Okay what? I think he means that if you radically immanentize the process of evolution, you end with a kind of de-differentiated Womb of Nature -- perhaps similar to the worldview of paleolithic cave painters. They too noticed how mother earth ceaselessly throws out forms from her womb, which is why they thought they could participate in the process by tunneling down into the earth and putting those images on the walls. Is this what Henrich is doing? Yes, only with banal words and ideas instead of glorious images. No, literally:

Without aesthetic transfiguration all of reality is pedestrian.

From an aesthetic experience one returns as from a sighting of numinous footprints.

The work of art is a covenant with God.

Aesthetics is the sensible and secular manifestation of grace.
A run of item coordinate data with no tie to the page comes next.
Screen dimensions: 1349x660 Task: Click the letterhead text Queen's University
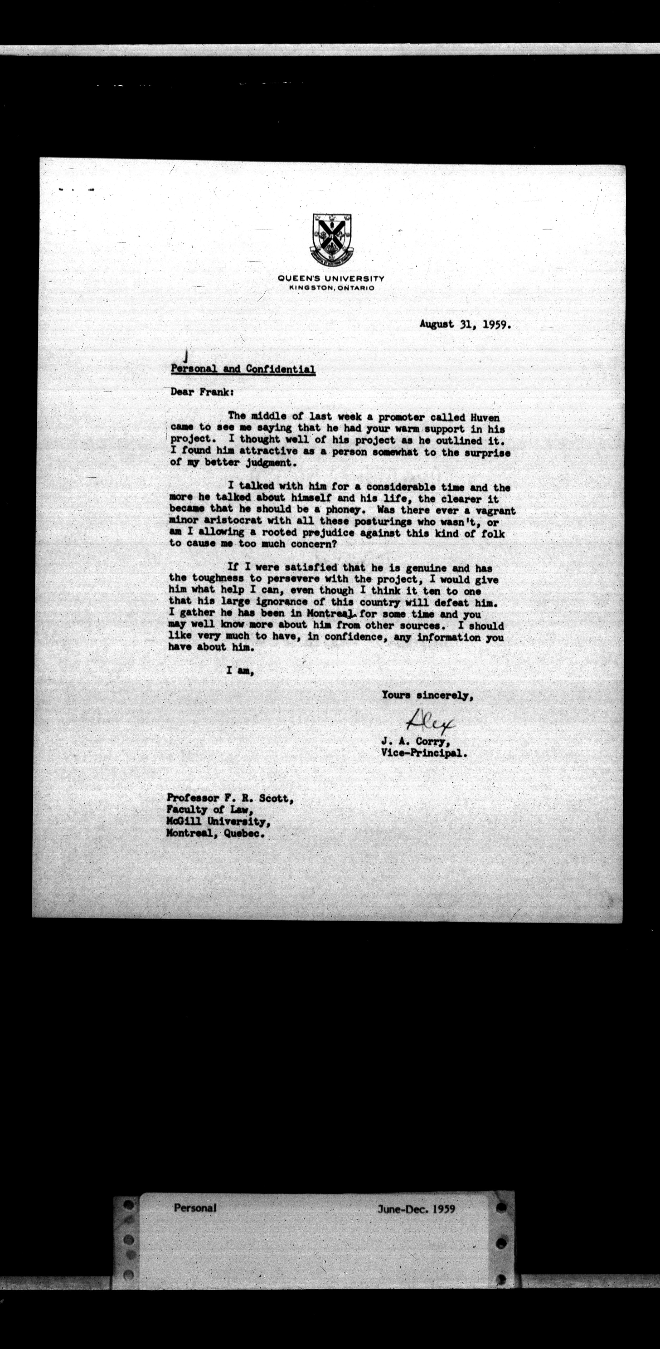coord(331,278)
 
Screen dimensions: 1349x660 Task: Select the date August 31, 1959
coord(465,324)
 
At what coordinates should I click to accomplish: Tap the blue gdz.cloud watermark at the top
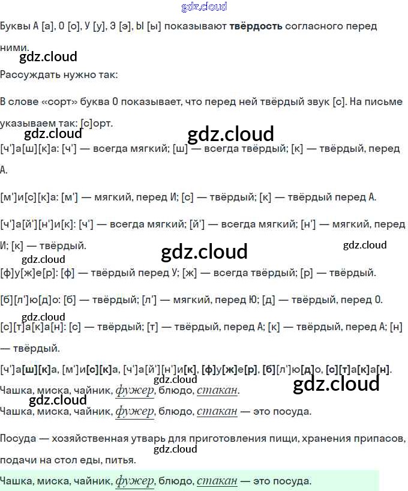[204, 7]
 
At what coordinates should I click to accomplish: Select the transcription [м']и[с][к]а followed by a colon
[29, 197]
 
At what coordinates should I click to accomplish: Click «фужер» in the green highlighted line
[134, 481]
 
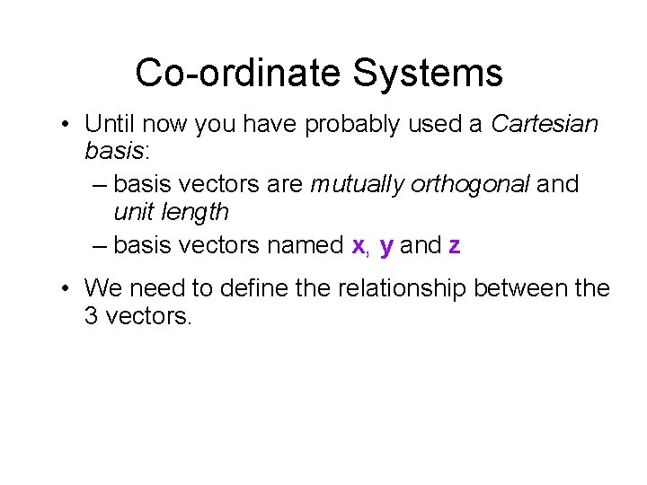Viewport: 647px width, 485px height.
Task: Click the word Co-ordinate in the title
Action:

Every work of art speaks to us of God. No matter what it says.

The laws of biology in themselves do not have sufficiently delicate fingers to fashion the beauty of a face.

So, our cavedwelling cousins were the first to discover transcendence, and their paintings are urgent memos to that effect. They launched us into this vertical space, but people such as Henrich would literally reduce this space to a meaningless horizontal shuffling of genetic material. There's an ap(horism) for that:

Reducing another’s thought to his supposed motives prevents us from understanding him.

In other words, reducing our thought to the selfish motives of our genes obviously prevents Henrich from understanding us. But more to the point, it also prevents him from understanding himself. I realize this is basic stuff, but has it really never occurred to him that he isn't magically immune from his own theory, and that his ideas cannot possibly be true, only genetically useful? Yes, he's only a biologist and not a philosopher, but c'mon, man!

Back to Voegelin, then we have to get some work done:

If this idea is followed to its logical conclusion, the law according to which species develop moves closer and closer to the beginning of the history of evolution, until the first life-form is endowed with the evolutionary tendency for the entire living world, and finally speculation pushes back beyond the first life-form into inorganic matter, from which the former spontaneously originated.

The "explanatory" law that was intended to be immanent thus turns again into a transcendent one, into a law that "precedes" the evolutionary series of life...

In other words, there is no God, and matter is his prophet.

We are far from finished with this subject (we've only just begun), but we'll end this post with a few aphorisms that are as paper to the rockheadedness of ideological Darwinism:

The philosopher who adopts scientific notions has predetermined his conclusions.

The doctrines that explain the higher by means of the lower are appendices of a magician’s rule book.

Four or five invulnerable philosophical propositions allow us to make fun of the rest (Dávila).